При этом самой частой формой нарушения является именно пренебрежение, причем чаще всего — недостаточный присмотр за детьми, а не лишение их основных потребностей вроде пищи или одежды. Такой аспект вызывает общественные дебаты, поскольку определение «достаточного присмотра» значительно варьируется и может быть спорным. Интересным исследованием стала ситуация во время пандемии COVID-19 в Нью-Йорке, когда закрытие школ, изменение работы судов и сокращение проверок привели к резкому падению числа отчётов в CPS и снижению изъятий детей из семей. Примечательно, что при этом не было зафиксировано повышения случаев серьезного насилия над детьми, а некоторые данные даже указывают на снижение смертности среди детей. Эти наблюдения заставляют задуматься о том, насколько многие из предыдущих обращений могли быть ложными или не требовать масштабного вмешательства.
Тем не менее, многие эксперты выражают осторожность в выводах, отмечая, что снижение обращений может быть связано с тем, что дети и взрослые просто были меньше доступны для наблюдения со стороны педагогов, врачей и других обязательных источников. Это подчеркивает сложность оценки реального уровня насилия и эффективности работы службы в нормальных условиях. Исторически количество обращений в CPS значительно выросло с 1960-х годов. В 1963 году было зарегистрировано около 150 тысяч сообщений о возможном насилии, к началу 90-х эта цифра выросла почти до трех миллионов. Однако за последние десятилетия уровень подтвержденных случаев насилия относительно снизился, что говорит о том, что число ложных срабатываний и необоснованных обращений выросло.
———
■ **ЗАДАНИЕ 1**:
Определите, согласуется ли с отрывком каждое утверждение, и ответьте «да» или «нет», дословно приведя решающие слова отрывка.
(а) Во время пандемии COVID-19 в Нью-Йорке число отчётов в CPS резко упало.
(б) Во время пандемии было зафиксировано повышение случаев серьёзного насилия над детьми.
(в) Чаще всего пренебрежение выражается в лишении детей пищи или одежды.
■ **ЗАДАНИЕ 2**:
Ответьте по отрывку на следующие вопросы.
(а) Какой город назван в связи с пандемией COVID-19?
(б) Сколько сообщений о возможном насилии было зарегистрировано в 1963 году?
(в) До какой цифры выросло число сообщений к началу 90-х?
Приведённые далее строки никак не связаны с отрывком.
———
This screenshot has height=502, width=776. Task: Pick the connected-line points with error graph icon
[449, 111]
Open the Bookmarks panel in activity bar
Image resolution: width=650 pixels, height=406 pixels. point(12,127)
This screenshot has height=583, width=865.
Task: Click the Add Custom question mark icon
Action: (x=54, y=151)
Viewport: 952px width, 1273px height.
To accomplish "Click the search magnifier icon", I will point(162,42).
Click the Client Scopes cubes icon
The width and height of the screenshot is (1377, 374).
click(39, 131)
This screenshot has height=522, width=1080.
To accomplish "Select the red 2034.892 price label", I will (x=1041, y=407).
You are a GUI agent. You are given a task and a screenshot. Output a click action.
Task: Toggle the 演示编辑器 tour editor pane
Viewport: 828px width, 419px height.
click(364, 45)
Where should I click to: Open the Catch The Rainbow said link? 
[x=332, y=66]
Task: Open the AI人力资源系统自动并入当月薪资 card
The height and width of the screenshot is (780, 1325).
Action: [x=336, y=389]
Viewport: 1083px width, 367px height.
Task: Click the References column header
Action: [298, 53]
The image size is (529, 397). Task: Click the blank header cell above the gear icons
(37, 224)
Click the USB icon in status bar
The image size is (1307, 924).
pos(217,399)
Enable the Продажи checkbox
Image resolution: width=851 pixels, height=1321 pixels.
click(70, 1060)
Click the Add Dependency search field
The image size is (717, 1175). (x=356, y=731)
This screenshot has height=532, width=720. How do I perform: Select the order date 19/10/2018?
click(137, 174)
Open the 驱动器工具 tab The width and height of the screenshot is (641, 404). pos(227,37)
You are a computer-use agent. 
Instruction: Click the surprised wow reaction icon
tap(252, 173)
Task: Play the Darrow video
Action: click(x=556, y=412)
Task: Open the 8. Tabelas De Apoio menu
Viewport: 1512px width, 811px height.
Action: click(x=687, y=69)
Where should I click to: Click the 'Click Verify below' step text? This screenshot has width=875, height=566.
———
■ **РЕШЕНИЕ 1**:
(а) Да: «привели к резкому падению числа отчётов в CPS».
(б) Нет: «не было зафиксировано повышения случаев серьезного насилия над детьми».
(в) Нет: «чаще всего — недостаточный присмотр за детьми, а не лишение их основных потребностей вроде пищи или одежды».

■ **РЕШЕНИЕ 2**:
(а) Нью-Йорк.
(б) Около 150 тысяч.
(в) Почти до трех миллионов.